Given data: Begin

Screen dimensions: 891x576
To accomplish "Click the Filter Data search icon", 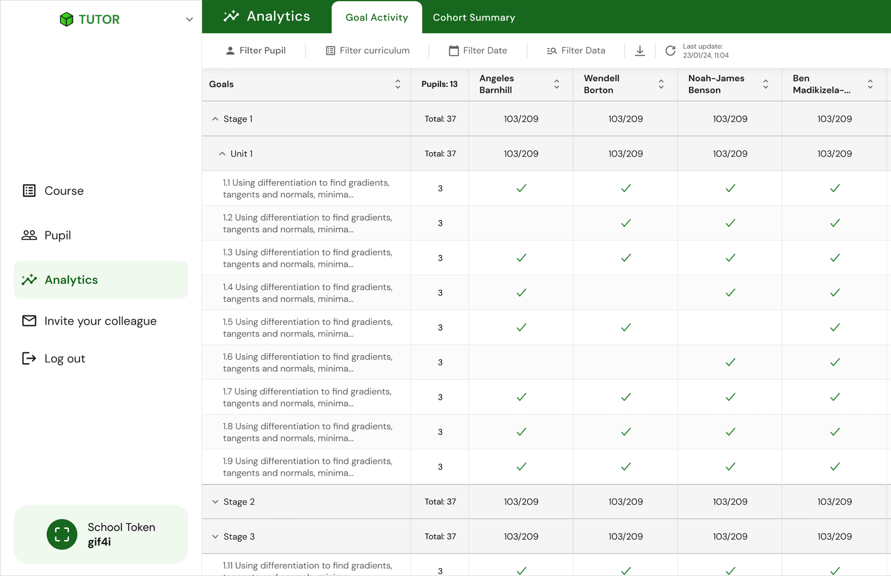I will click(552, 51).
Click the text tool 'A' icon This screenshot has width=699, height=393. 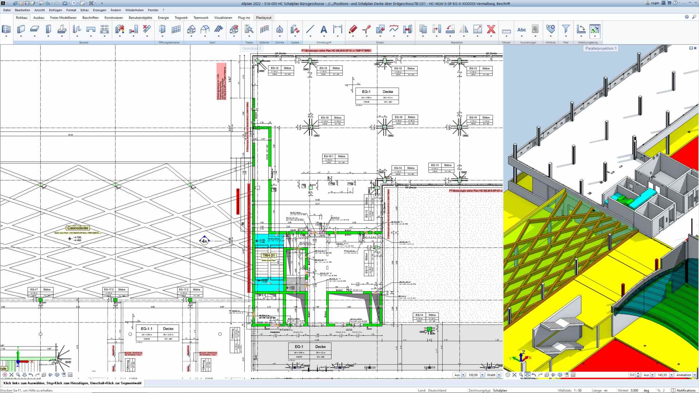tap(323, 29)
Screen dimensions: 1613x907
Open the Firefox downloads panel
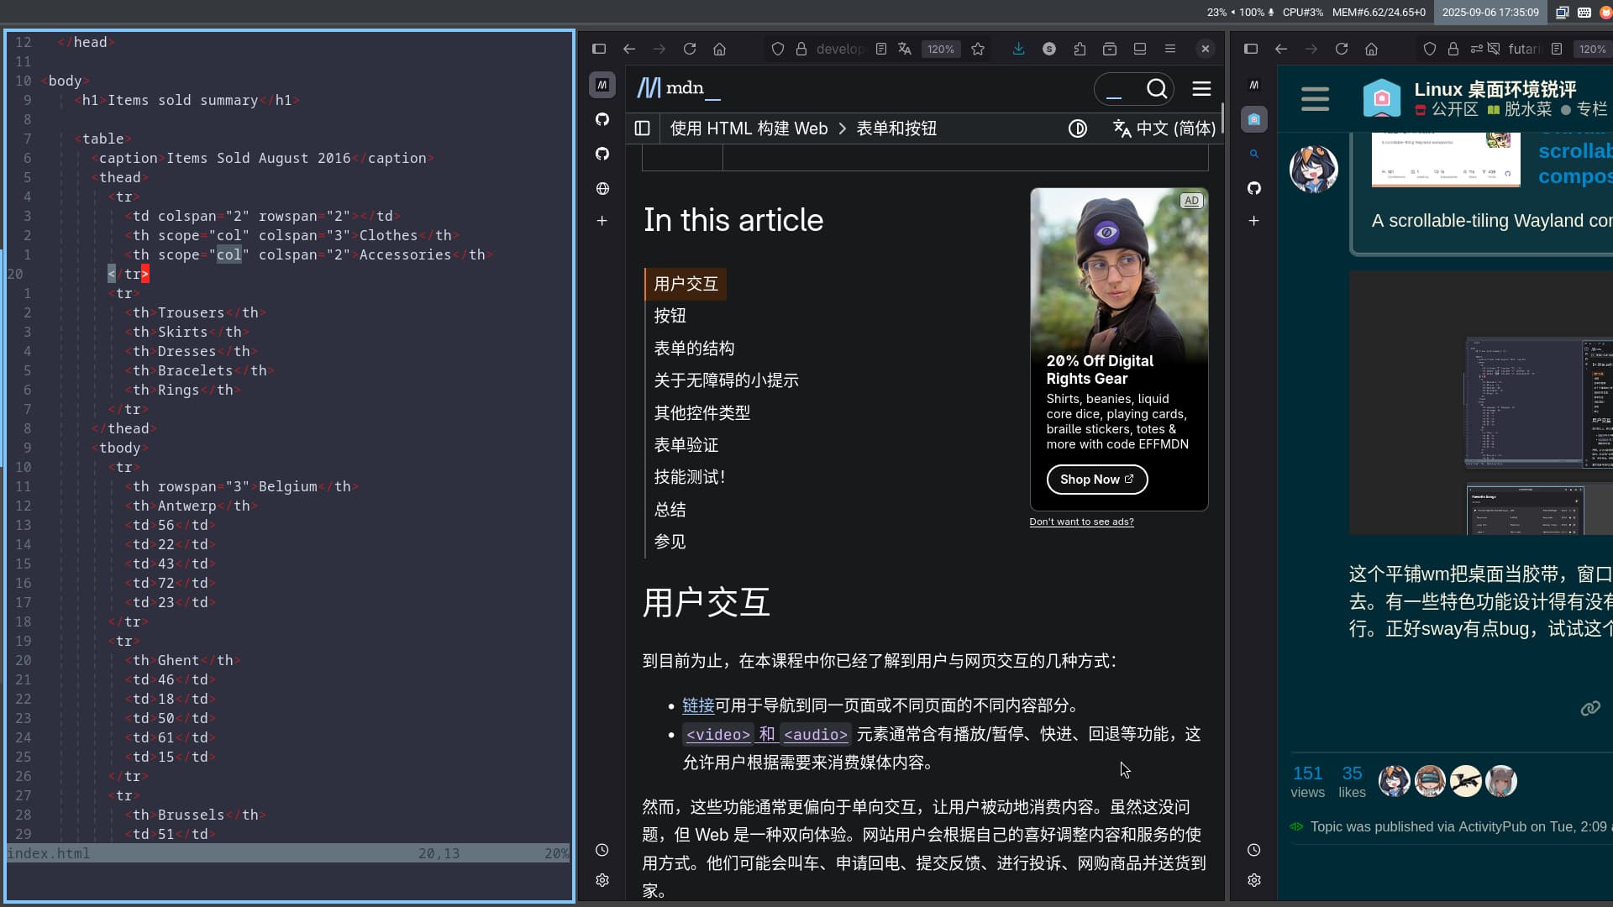pos(1018,49)
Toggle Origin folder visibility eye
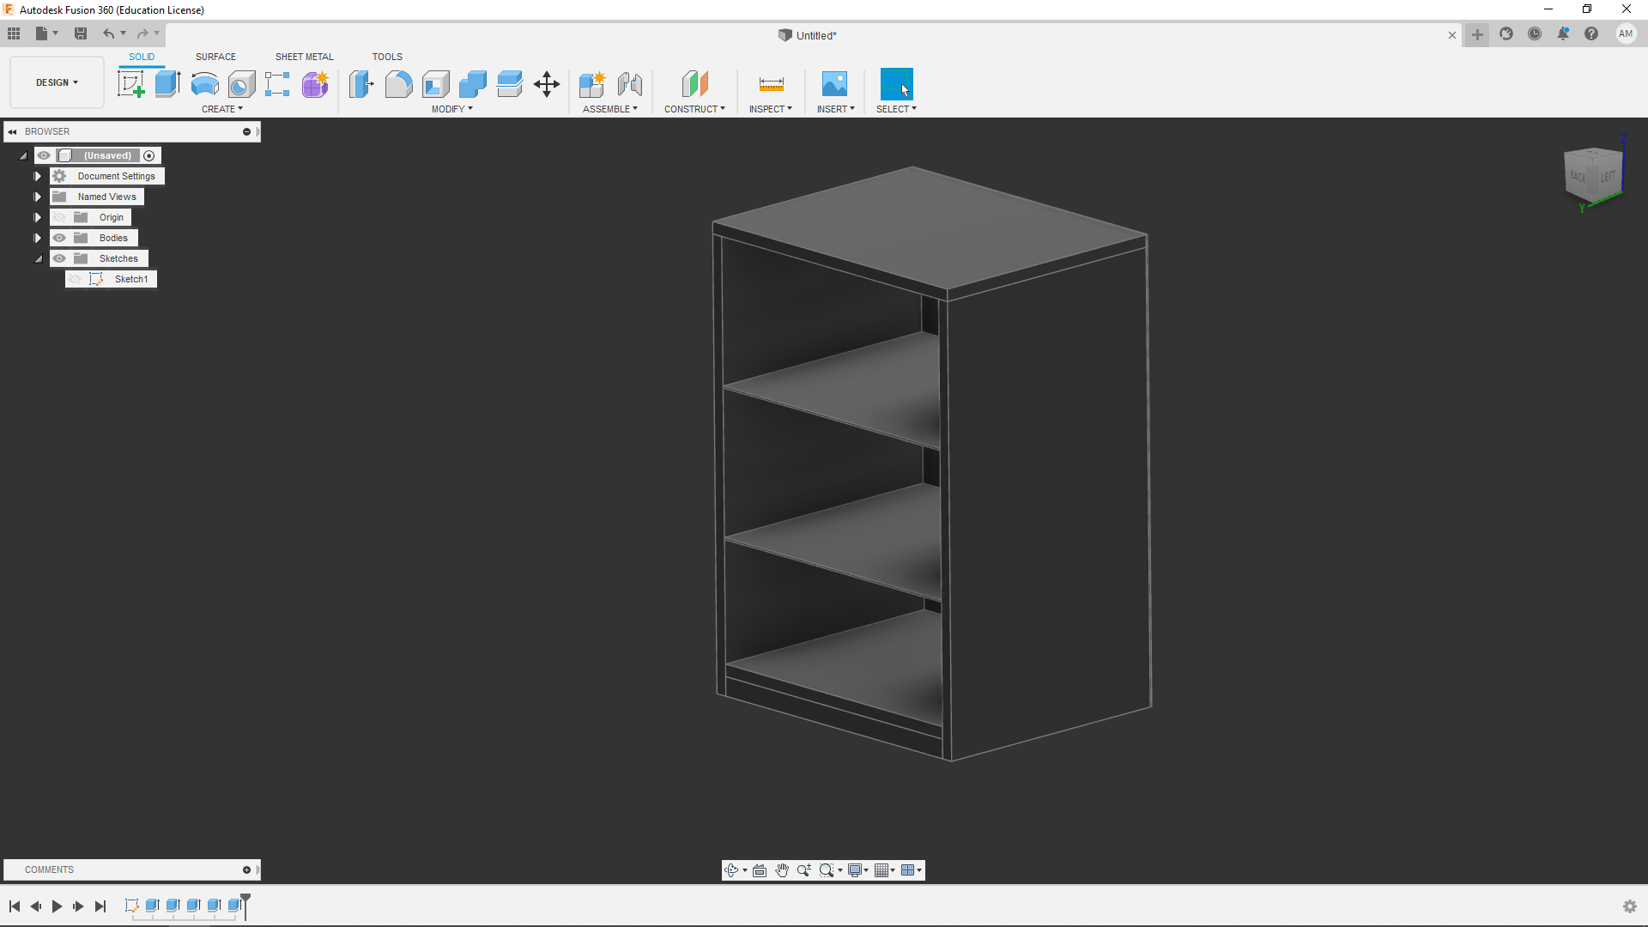The width and height of the screenshot is (1648, 927). (59, 217)
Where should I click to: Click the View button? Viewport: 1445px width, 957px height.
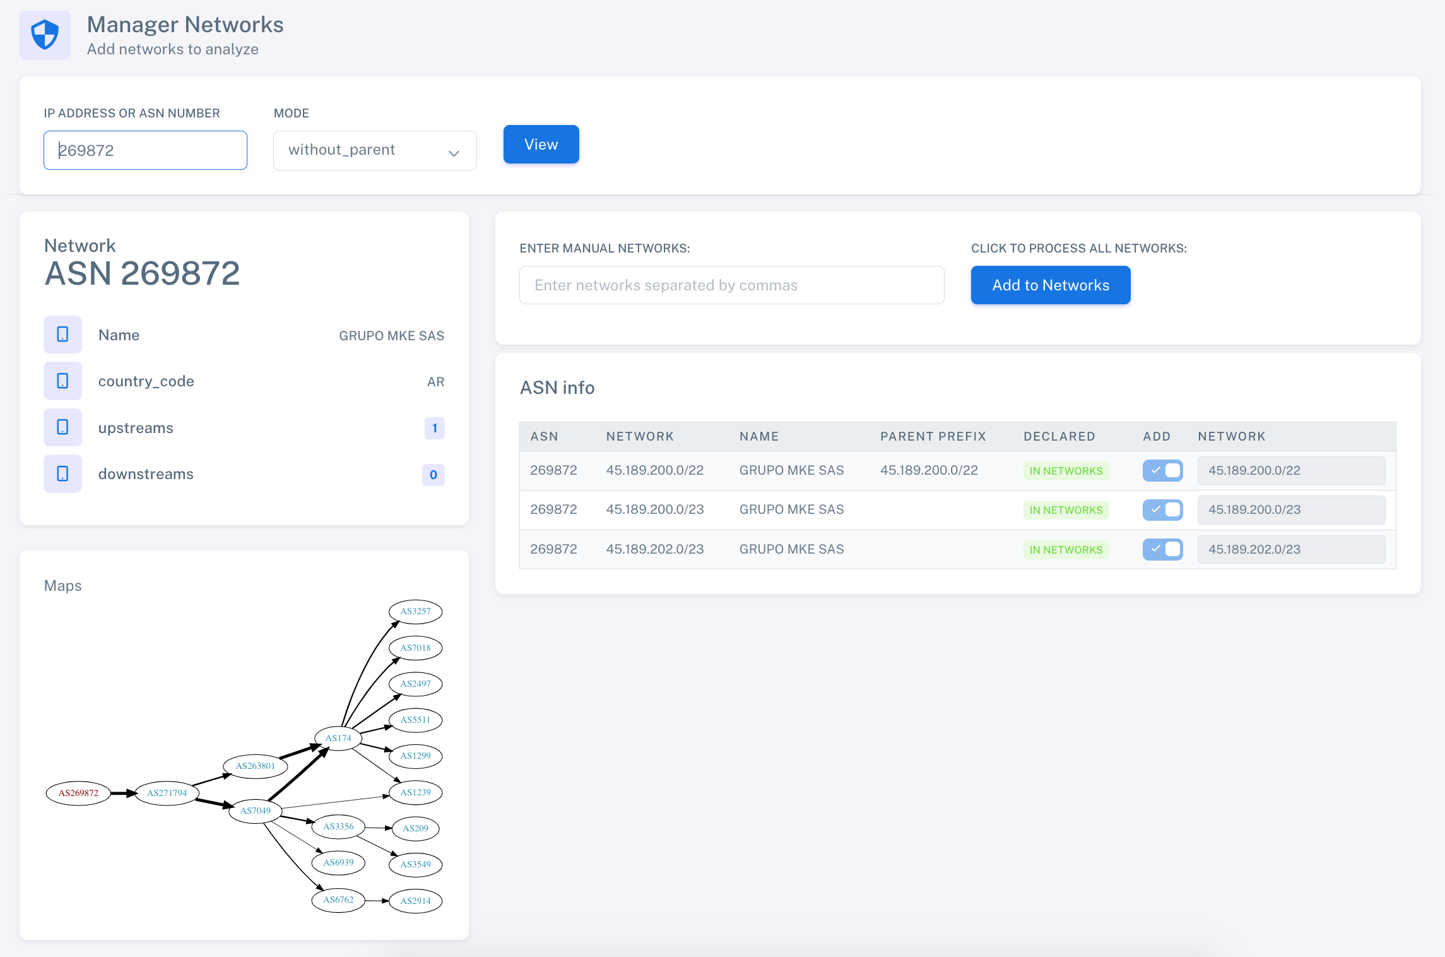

Given data: End

▸ **Your assignment**:
The lines to copy run from the line containing "Toggle Origin folder visibility eye" through the end of the data above; copy exactly those, minus the pictures.

▸ **Solution to the exercise**:
Toggle Origin folder visibility eye
The width and height of the screenshot is (1648, 927). (59, 217)
Where should I click to: Click the View button? Viewport: 1445px width, 957px height.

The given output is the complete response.